Francis v. Warden, Warren Correctional Institution
Filing
33
SUPPLEMENTAL REPORT AND RECOMMENDATIONS - Having reconsidered the case in light of the Objections, the Magistrate Judge again respectfully recommends that the Petition be dismissed with prejudice. Because reasonable jurists would not disagree with this conclusion, Petitioner should be denied a certificate of appealability and the Court should certify to the Sixth Circuit that any appeal would be objectively frivolous and therefore should not be permitted to proceed in forma pauperis. Objections to R&R due by 7/17/2019. Signed by Magistrate Judge Michael R. Merz on 7/2/2019. (kpf)
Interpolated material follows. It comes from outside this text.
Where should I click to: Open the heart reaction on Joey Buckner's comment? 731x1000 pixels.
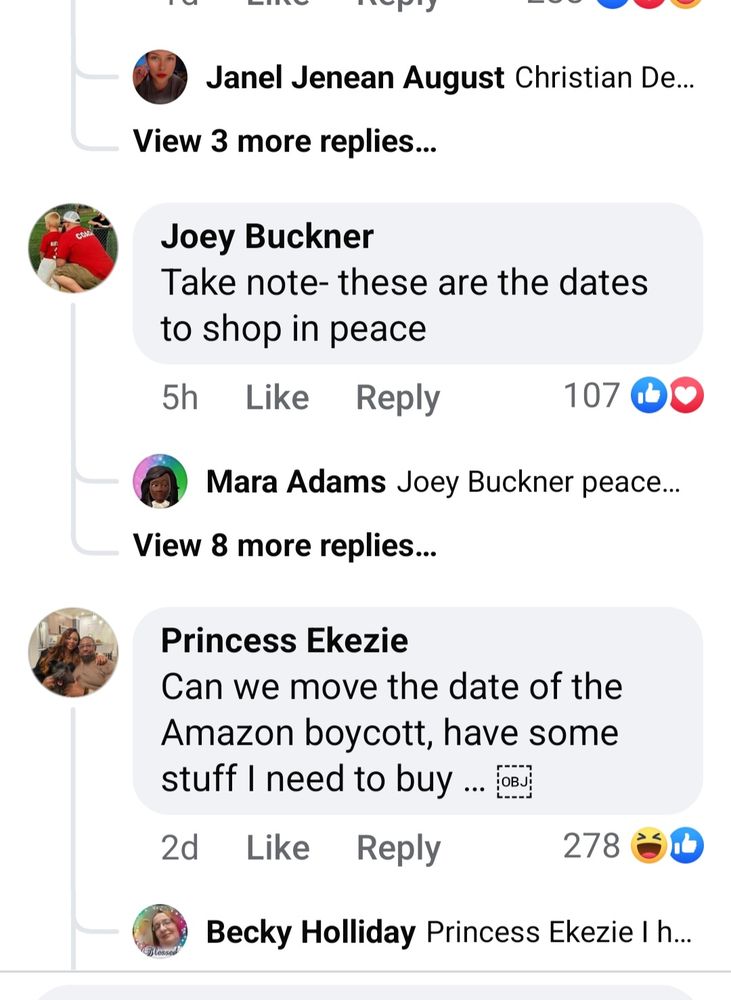point(687,397)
IN THE UNITED STATES DISTRICT COURT
FOR THE SOUTHERN DISTRICT OF OHIO
WESTERN DIVISION AT CINCINNATI
JAMES FRANCIS,
Petitioner,
:
- vs -
Case No. 1:16-cv-606
District Judge Michael R. Barrett
Magistrate Judge Michael R. Merz
WANZA JACKSON-MITCHELL,
Warden, Warren Correctional
Institution
:
Respondent.
SUPPLEMENTAL REPORT AND RECOMMENDATIONS
This habeas corpus case is before the Court on Petitioner’s Objections (ECF No. 31) to the
Magistrate Judge’s Report and Recommendations (“Report,” ECF No. 25). District Judge Barrett
has recommitted the case to the Magistrate Judge for reconsideration in light of the Objections
(ECF No. 32).
James Francis was indicted on four counts of rape of a child under the age of ten; two
different victims were involved. The penalty upon conviction of any of those counts would have
been life imprisonment without the possibility of parole. After plea negotiations, Francis pleaded
guilty to all four counts with the age specification dismissed. The sentence provided by law for
each offense is ten years to life. The trial judge imposed that sentence and ran the terms
consecutively because there were two victims.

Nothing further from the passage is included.